For BeerBera, Loverier combines local Barbera grapes with malted barley mash and starts fermentation with the indigenous yeasts on the grape skins, the flavors of the grapes infusing the beer over time. Tasting BeerBera, it’s hard to tell where beer ends and wine begins: Amber in hue, it smells more like a red wine than a beer but tastes both bready and fruity, its tartness tying its wine and beer identities together. It’s delicious and unusual, and one winemaker friend told Loverier that he wished he could make a wine like it—though he also admitted that was partly because beer is lower in alcohol, and Italian drunk-driving laws are strict.

That interest in borrowing from wine to push the boundaries of beer was also on display when I visited Birrificio Montegioco, an hour or so east of LoverBeer (Frazione Fabbrica 1, Montegioco; birrificiomontegioco.com). There, Riccardo Franzosi makes his floral, fruity Tibir with the local grape Timorasso and indigenous wine yeasts; he also ages some of his beers in Barbera barrels from local wineries. Franzosi says, “Our strength, as Italian brewers, is to stay linked to the terroir. I stay small and use as many local ingredients as I can.” Those include grapes, but also peaches, cherries and the herbs he grows in a garden next to his small brewery. The ingredients go into beers like Rex Grue, a tobacco-y amber ale that gets part of its bitterness from Franzosi’s homegrown sage.

Brewing great beer in the kingdom of wine isn’t always easy. Most winemakers I spoke to essentially shrugged when I asked them about the boom in Piedmontese breweries. A characteristic answer was, “It’s possible there are people making beer in Piedmont, of course. I wouldn’t know.” (On the other hand, Angelo Gaja, who is more or less the emperor of Barbaresco, said, “It’s very important to have these brewers here—they’re artisans, and they take inspiration from wine traditions. You can talk to them, and you understand their passion.”)

Then there’s the government. Because Italy has never had an artisanal-brewing tradition, regulations regarding what one can or can’t do are often arbitrary, to say the least. Consider the case of CitaBiunda (Via Moniprandi 1/a, fraz. Bricco di Neive, Neive; birrificiocitabiunda.it), a terrific brewpub and restaurant located in the little town of Neive, in the heart of the Barbaresco wine zone.

Marco Marengo, CitaBiunda’s co-owner and brewmaster, worked for Teo Musso at Baladin for several years. In his early thirties, he makes remarkably good beers inspired by both England and Belgium, like the Belgian blond ale he calls Mary, spiced with chamomile and anise, and SensuAle, an amber Belgian ale brewed with pink-grapefruit peel and juice and a hint of bitter Cascade hops. As he says, “We don’t have an Italian beer style, so we take a bit from all the other traditions.”
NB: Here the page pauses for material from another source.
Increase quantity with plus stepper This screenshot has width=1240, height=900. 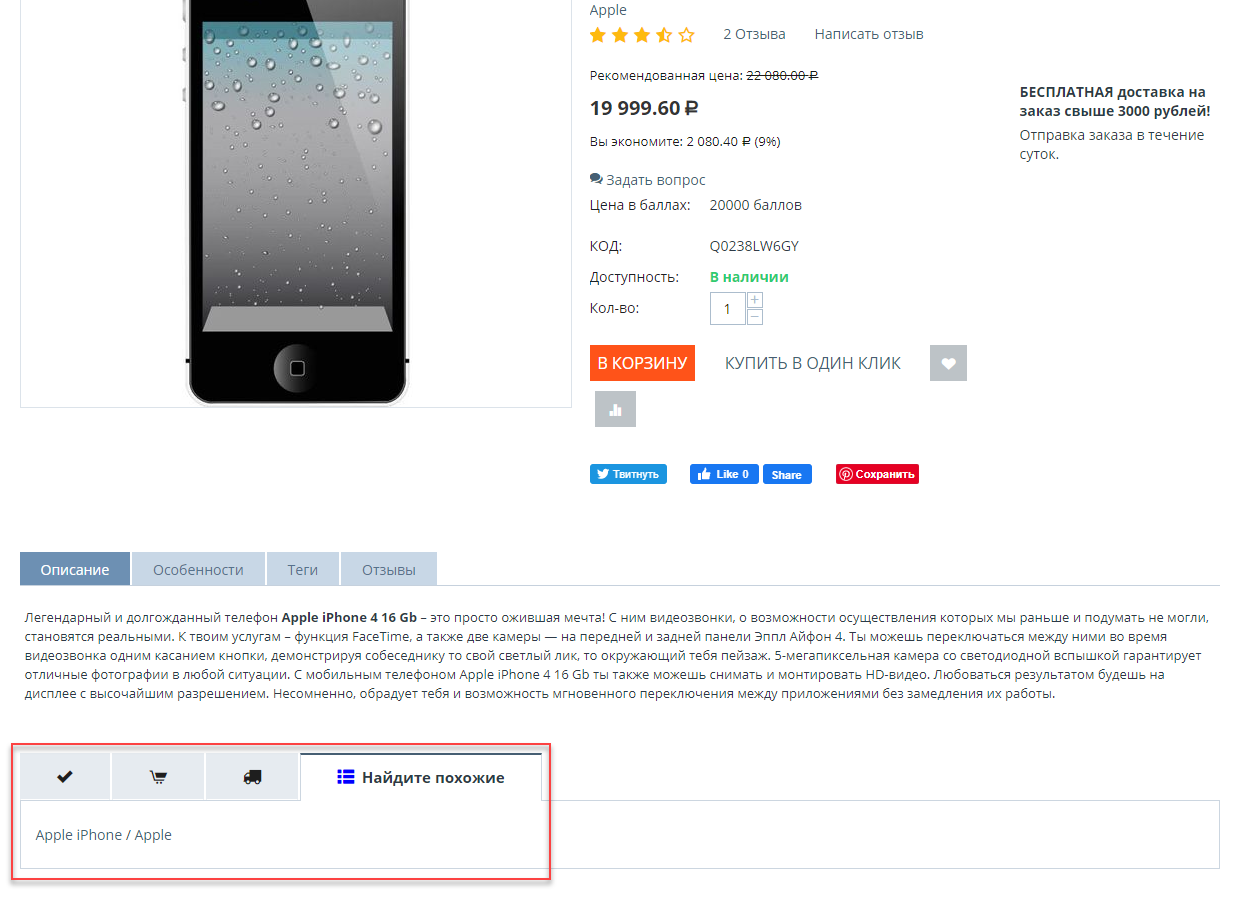coord(755,300)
But when Marengo and his partner first went to the mayor of Neive to get a permit to open their brewpub, the reaction wasn’t what they expected. The mayor laughed, then said, “Listen: You can open, you just can’t call it a brewery. You must call it a winery.” They thought he was joking.

“We’re in a town where the idea of serving beer is absurd,” Marengo says. “The wine business runs things here.” Nor was the mayor, it seems, willing to get in trouble by allowing someone to open a brewery in Barbaresco’s epicenter.

But that was in 2007. These days, a couple hundred people may be at CitaBiunda on a busy night, drinking beer, talking and eating chef Luca Cerato’s beer-poached shrimp or beer-marinated pork tenderloin. It’s a cross-section of local life: families, students from Alba, a pair of 20-something beer geeks both trying to impress the same girl (and both failing), a local winemaker’s son, a Japanese couple taking a break from visiting wineries. In fact, even the mayor of Neive has been known to stop by CitaBiunda from time to time—perhaps repeating to himself under his breath, “It’s really a winery, it’s really a winery.”